*Brief*. Reproduce each line of the material precisely.

*Task inputs*.
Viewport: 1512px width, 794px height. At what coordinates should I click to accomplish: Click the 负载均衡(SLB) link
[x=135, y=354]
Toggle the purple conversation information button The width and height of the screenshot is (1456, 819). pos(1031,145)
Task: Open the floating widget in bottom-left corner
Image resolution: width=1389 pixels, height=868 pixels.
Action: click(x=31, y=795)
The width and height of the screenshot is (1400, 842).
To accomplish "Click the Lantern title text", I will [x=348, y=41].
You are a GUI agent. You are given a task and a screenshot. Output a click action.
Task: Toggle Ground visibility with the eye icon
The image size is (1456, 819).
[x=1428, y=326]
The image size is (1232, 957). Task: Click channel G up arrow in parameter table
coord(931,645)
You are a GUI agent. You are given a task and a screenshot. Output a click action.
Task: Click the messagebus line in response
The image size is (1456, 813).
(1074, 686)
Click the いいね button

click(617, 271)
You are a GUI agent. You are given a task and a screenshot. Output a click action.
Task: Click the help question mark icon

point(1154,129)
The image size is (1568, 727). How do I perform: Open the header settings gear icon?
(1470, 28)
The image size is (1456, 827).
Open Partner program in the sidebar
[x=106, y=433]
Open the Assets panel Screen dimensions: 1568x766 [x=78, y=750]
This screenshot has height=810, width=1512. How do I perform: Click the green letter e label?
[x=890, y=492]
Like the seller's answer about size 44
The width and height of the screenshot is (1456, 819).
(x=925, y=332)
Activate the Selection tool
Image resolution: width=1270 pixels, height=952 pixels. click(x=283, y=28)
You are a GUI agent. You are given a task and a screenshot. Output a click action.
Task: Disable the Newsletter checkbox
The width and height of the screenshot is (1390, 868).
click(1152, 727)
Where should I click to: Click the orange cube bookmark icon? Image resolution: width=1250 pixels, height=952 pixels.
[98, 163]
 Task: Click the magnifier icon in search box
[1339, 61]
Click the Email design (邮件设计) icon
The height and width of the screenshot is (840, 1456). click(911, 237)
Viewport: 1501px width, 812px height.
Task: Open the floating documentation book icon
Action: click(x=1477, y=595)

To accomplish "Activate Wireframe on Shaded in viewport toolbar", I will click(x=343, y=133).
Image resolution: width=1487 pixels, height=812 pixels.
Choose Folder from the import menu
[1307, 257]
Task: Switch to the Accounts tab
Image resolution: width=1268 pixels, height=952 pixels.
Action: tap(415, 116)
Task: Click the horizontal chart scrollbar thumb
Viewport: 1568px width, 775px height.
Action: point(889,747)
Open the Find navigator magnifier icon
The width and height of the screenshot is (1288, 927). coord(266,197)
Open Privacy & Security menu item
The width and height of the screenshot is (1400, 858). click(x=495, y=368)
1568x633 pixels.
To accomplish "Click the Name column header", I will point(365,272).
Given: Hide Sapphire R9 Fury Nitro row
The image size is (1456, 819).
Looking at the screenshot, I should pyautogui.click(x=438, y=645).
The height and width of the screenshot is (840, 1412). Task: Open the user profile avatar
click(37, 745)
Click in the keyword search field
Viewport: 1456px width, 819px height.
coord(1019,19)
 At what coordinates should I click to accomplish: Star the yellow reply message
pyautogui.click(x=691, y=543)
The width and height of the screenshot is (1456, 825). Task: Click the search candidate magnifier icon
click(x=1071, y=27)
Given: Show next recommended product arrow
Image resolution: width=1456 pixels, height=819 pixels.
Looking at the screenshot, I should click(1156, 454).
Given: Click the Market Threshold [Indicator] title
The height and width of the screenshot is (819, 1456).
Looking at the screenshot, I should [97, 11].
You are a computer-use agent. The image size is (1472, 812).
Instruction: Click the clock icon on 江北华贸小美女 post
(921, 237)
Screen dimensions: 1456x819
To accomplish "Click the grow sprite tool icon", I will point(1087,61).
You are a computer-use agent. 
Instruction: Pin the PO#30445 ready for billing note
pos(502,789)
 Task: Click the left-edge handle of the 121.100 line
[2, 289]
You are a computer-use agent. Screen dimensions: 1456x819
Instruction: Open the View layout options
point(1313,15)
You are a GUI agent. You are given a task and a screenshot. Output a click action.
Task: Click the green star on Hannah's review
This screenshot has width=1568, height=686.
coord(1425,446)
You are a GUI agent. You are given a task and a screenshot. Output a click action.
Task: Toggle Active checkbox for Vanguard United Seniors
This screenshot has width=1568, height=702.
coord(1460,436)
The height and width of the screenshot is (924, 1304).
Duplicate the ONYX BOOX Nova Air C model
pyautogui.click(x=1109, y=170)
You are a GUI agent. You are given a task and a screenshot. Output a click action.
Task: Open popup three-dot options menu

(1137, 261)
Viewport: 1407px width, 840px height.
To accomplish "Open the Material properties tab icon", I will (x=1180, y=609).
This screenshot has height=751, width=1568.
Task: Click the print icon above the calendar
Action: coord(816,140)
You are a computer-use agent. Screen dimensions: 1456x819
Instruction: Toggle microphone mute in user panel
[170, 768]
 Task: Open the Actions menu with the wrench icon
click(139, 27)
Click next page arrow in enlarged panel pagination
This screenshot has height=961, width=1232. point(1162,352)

*Reply to the task*.
Viewport: 1512px width, 794px height. At what coordinates should I click to accomplish: Click the 负载均衡(SLB) link
[x=135, y=354]
Toggle the purple conversation information button The width and height of the screenshot is (1456, 819). pos(1031,145)
Task: Open the floating widget in bottom-left corner
Image resolution: width=1389 pixels, height=868 pixels.
Action: click(x=31, y=795)
The width and height of the screenshot is (1400, 842).
To accomplish "Click the Lantern title text", I will [x=348, y=41].
You are a GUI agent. You are given a task and a screenshot. Output a click action.
Task: Toggle Ground visibility with the eye icon
The image size is (1456, 819).
[x=1428, y=326]
The image size is (1232, 957). Task: Click channel G up arrow in parameter table
coord(931,645)
You are a GUI agent. You are given a task and a screenshot. Output a click action.
Task: Click the messagebus line in response
The image size is (1456, 813).
(1074, 686)
Click the いいね button

click(617, 271)
You are a GUI agent. You are given a task and a screenshot. Output a click action.
Task: Click the help question mark icon

point(1154,129)
The image size is (1568, 727). How do I perform: Open the header settings gear icon?
(1470, 28)
The image size is (1456, 827).
Open Partner program in the sidebar
[x=106, y=433]
Open the Assets panel Screen dimensions: 1568x766 [x=78, y=750]
This screenshot has height=810, width=1512. How do I perform: Click the green letter e label?
[x=890, y=492]
Like the seller's answer about size 44
The width and height of the screenshot is (1456, 819).
(x=925, y=332)
Activate the Selection tool
Image resolution: width=1270 pixels, height=952 pixels. click(x=283, y=28)
You are a GUI agent. You are given a task and a screenshot. Output a click action.
Task: Disable the Newsletter checkbox
The width and height of the screenshot is (1390, 868).
click(1152, 727)
Where should I click to: Click the orange cube bookmark icon? Image resolution: width=1250 pixels, height=952 pixels.
[98, 163]
 Task: Click the magnifier icon in search box
[1339, 61]
Click the Email design (邮件设计) icon
The height and width of the screenshot is (840, 1456). click(911, 237)
Viewport: 1501px width, 812px height.
Task: Open the floating documentation book icon
Action: click(x=1477, y=595)

To accomplish "Activate Wireframe on Shaded in viewport toolbar", I will click(x=343, y=133).
Image resolution: width=1487 pixels, height=812 pixels.
Choose Folder from the import menu
[1307, 257]
Task: Switch to the Accounts tab
Image resolution: width=1268 pixels, height=952 pixels.
Action: tap(415, 116)
Task: Click the horizontal chart scrollbar thumb
Viewport: 1568px width, 775px height.
Action: point(889,747)
Open the Find navigator magnifier icon
The width and height of the screenshot is (1288, 927). coord(266,197)
Open Privacy & Security menu item
The width and height of the screenshot is (1400, 858). click(x=495, y=368)
1568x633 pixels.
To accomplish "Click the Name column header", I will point(365,272).
Given: Hide Sapphire R9 Fury Nitro row
The image size is (1456, 819).
Looking at the screenshot, I should pyautogui.click(x=438, y=645).
The height and width of the screenshot is (840, 1412). Task: Open the user profile avatar
click(37, 745)
Click in the keyword search field
Viewport: 1456px width, 819px height.
coord(1019,19)
 At what coordinates should I click to accomplish: Star the yellow reply message
pyautogui.click(x=691, y=543)
The width and height of the screenshot is (1456, 825). Task: Click the search candidate magnifier icon
click(x=1071, y=27)
Given: Show next recommended product arrow
Image resolution: width=1456 pixels, height=819 pixels.
Looking at the screenshot, I should click(1156, 454).
Given: Click the Market Threshold [Indicator] title
The height and width of the screenshot is (819, 1456).
Looking at the screenshot, I should [97, 11].
You are a computer-use agent. The image size is (1472, 812).
Instruction: Click the clock icon on 江北华贸小美女 post
(921, 237)
Screen dimensions: 1456x819
To accomplish "Click the grow sprite tool icon", I will point(1087,61).
You are a computer-use agent. 
Instruction: Pin the PO#30445 ready for billing note
pos(502,789)
 Task: Click the left-edge handle of the 121.100 line
[2, 289]
You are a computer-use agent. Screen dimensions: 1456x819
Instruction: Open the View layout options
point(1313,15)
You are a GUI agent. You are given a task and a screenshot. Output a click action.
Task: Click the green star on Hannah's review
This screenshot has width=1568, height=686.
coord(1425,446)
You are a GUI agent. You are given a task and a screenshot. Output a click action.
Task: Toggle Active checkbox for Vanguard United Seniors
This screenshot has width=1568, height=702.
coord(1460,436)
The height and width of the screenshot is (924, 1304).
Duplicate the ONYX BOOX Nova Air C model
pyautogui.click(x=1109, y=170)
You are a GUI agent. You are given a task and a screenshot. Output a click action.
Task: Open popup three-dot options menu

(1137, 261)
Viewport: 1407px width, 840px height.
To accomplish "Open the Material properties tab icon", I will (x=1180, y=609).
This screenshot has height=751, width=1568.
Task: Click the print icon above the calendar
Action: coord(816,140)
You are a computer-use agent. Screen dimensions: 1456x819
Instruction: Toggle microphone mute in user panel
[170, 768]
 Task: Open the Actions menu with the wrench icon
click(139, 27)
Click next page arrow in enlarged panel pagination
This screenshot has height=961, width=1232. point(1162,352)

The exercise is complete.